Distillation parameters

We distilled the model with peak learning rate=1e-4, minimum learning rate=4.5e-7, linear warm up of 60 steps, cosine decay schedule, and a global batch size of 768 using 380 billion tokens (the same dataset used in teacher fine-tuning).

Conclusion

Mistral-NeMo-Minitron 8B provides class-leading accuracy and consistently outperforms recently introduced state-of-the-art models of similar size. Mistral-NeMo-Minitron 8B is our first work on the distillation of the Mistral NeMo 12B model and provides strong support for our structured weight pruning combined with knowledge distillation best practices. Further work distilling and obtaining even smaller and more accurate models is planned. The technique implementation will be gradually rolled out in the NVIDIA NeMo framework for generative AI.

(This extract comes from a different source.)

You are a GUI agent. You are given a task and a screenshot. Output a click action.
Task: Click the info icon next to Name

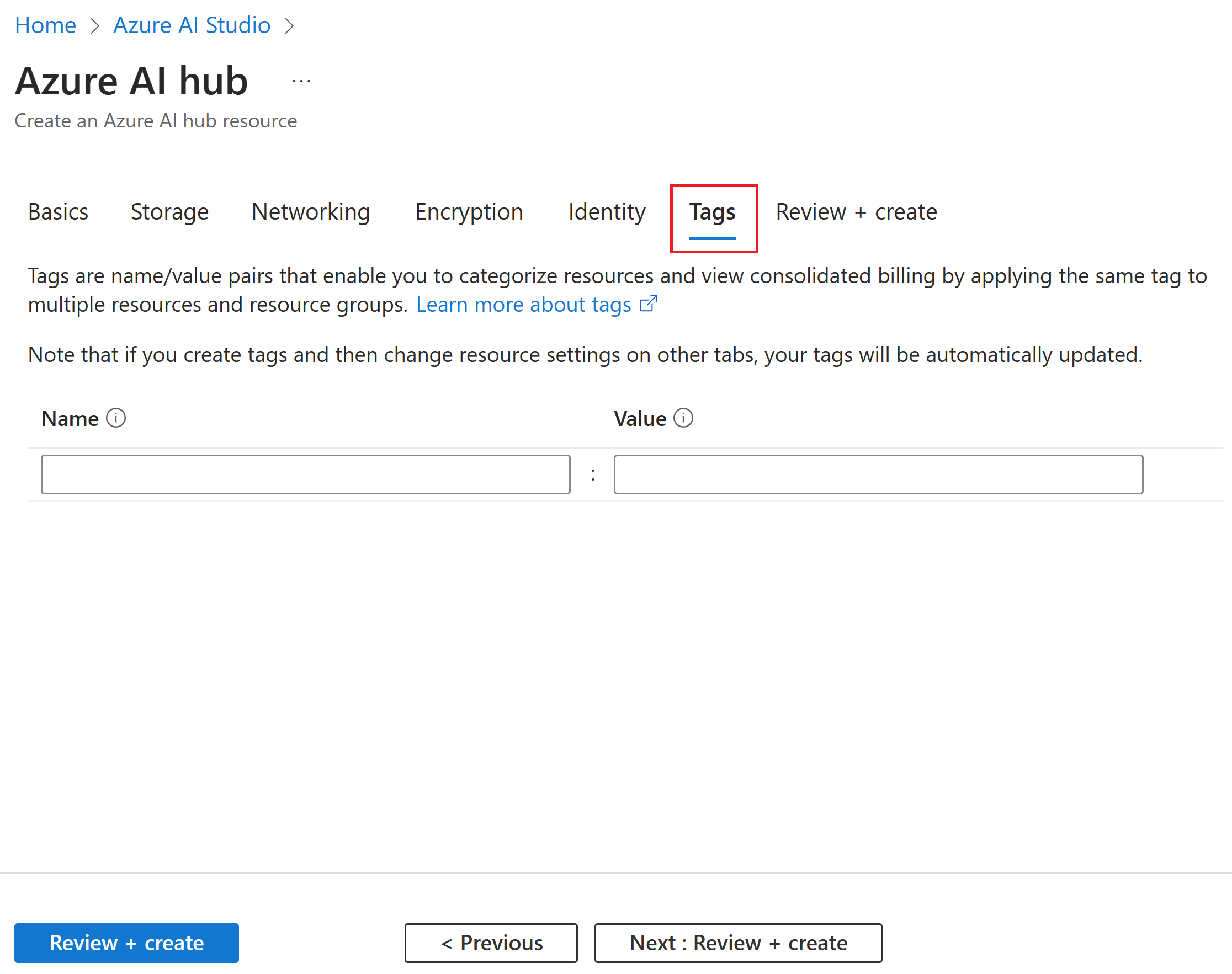tap(117, 418)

To learn more, check out these resources:

Acknowledgments

This work would not have been possible without contributions from many people at NVIDIA. To mention a few of them:

Foundation model: Sharath Turuvekere Sreenivas, Saurav Muralidharan, Raviraj Joshi, Marcin Chochowski, Pavlo Molchanov, Mostofa Patwary, Daniel Korzekwa, Ashwath Aithal, Mohammad Shoeybi, Bryan Catanzaro, and Jan Kautz
Alignment: Ameya Sunil Mahabaleshwarkar, Hayley Ross, Brandon Rowlett, Oluwatobi Olabiyi, Shizhe Diao, and Yoshi Suhara
Datasets: Sanjeev Satheesh, Jupinder Parmar, Shengyang Sun, Jiaqi Zeng, Zhilin Wang, Yi Dong, Zihan Liu, Rajarshi Roy, Wei Ping, Makesh Narsimhan Sreedhar, and Oleksii Kuchaiev
TensorRT-LLM: Bobby Chen, James Shen and Chenhan Yu
Hugging Face support: Ao Tang, Yoshi Suhara, and Greg Heinrich

Mistral-NeMo-Minitron 8B Foundation Model Delivers Unparalleled Accuracy | NVIDIA Technical Blog (2024)

References

Top Articles
Carli Lloyd Net Worth | Husband
457 Celebrities Names With "Carl"
Craigslist San Francisco Bay
Jordanbush Only Fans
Lakers Game Summary
Elleypoint
Napa Autocare Locator
Robot or human?
Jonathon Kinchen Net Worth
Insidious 5 Showtimes Near Cinemark Tinseltown 290 And Xd
Sissy Hypno Gif
Bloxburg Image Ids
Atrium Shift Select
Devourer Of Gods Resprite
Autozone Locations Near Me
Planets Visible Tonight Virginia
Red Heeler Dog Breed Info, Pictures, Facts, Puppy Price & FAQs
Cranberry sauce, canned, sweetened, 1 slice (1/2" thick, approx 8 slices per can) - Health Encyclopedia
Everything You Need to Know About Holly by Stephen King
David Turner Evangelist Net Worth
Uky Linkblue Login
iZurvive DayZ & ARMA Map
Andhrajyothy Sunday Magazine
Energy Healing Conference Utah
Www.publicsurplus.com Motor Pool
Persona 5 Royal Fusion Calculator (Fusion list with guide)
Hobby Stores Near Me Now
Atdhe Net
Babbychula
All Obituaries | Gateway-Forest Lawn Funeral Home | Lake City FL funeral home and cremation Lake City FL funeral home and cremation
Ou Class Nav
Unable to receive sms verification codes
Giantbodybuilder.com
Sandals Travel Agent Login
Jersey Shore Subreddit
Jesus Calling Feb 13
Downloahub
Helpers Needed At Once Bug Fables
Plasma Donation Racine Wi
Teenage Jobs Hiring Immediately
10 Most Ridiculously Expensive Haircuts Of All Time in 2024 - Financesonline.com
Sams La Habra Gas Price
Unifi Vlan Only Network
The TBM 930 Is Another Daher Masterpiece
Japanese Big Natural Boobs
11526 Lake Ave Cleveland Oh 44102
Directions To The Closest Auto Parts Store
Weather Underground Cedar Rapids
Sound Of Freedom Showtimes Near Amc Mountainside 10
Stoughton Commuter Rail Schedule
Lsreg Att
Haunted Mansion Showtimes Near The Grand 14 - Ambassador
Latest Posts
Article information

Author: Frankie Dare

Last Updated:

Views: 5956

Rating: 4.2 / 5 (53 voted)

Reviews: 84% of readers found this page helpful

Author information

Name: Frankie Dare

Birthday: 2000-01-27

Address: Suite 313 45115 Caridad Freeway, Port Barabaraville, MS 66713

Phone: +3769542039359

Job: Sales Manager

Hobby: Baton twirling, Stand-up comedy, Leather crafting, Rugby, tabletop games, Jigsaw puzzles, Air sports

Introduction: My name is Frankie Dare, I am a funny, beautiful, proud, fair, pleasant, cheerful, enthusiastic person who loves writing and wants to share my knowledge and understanding with you.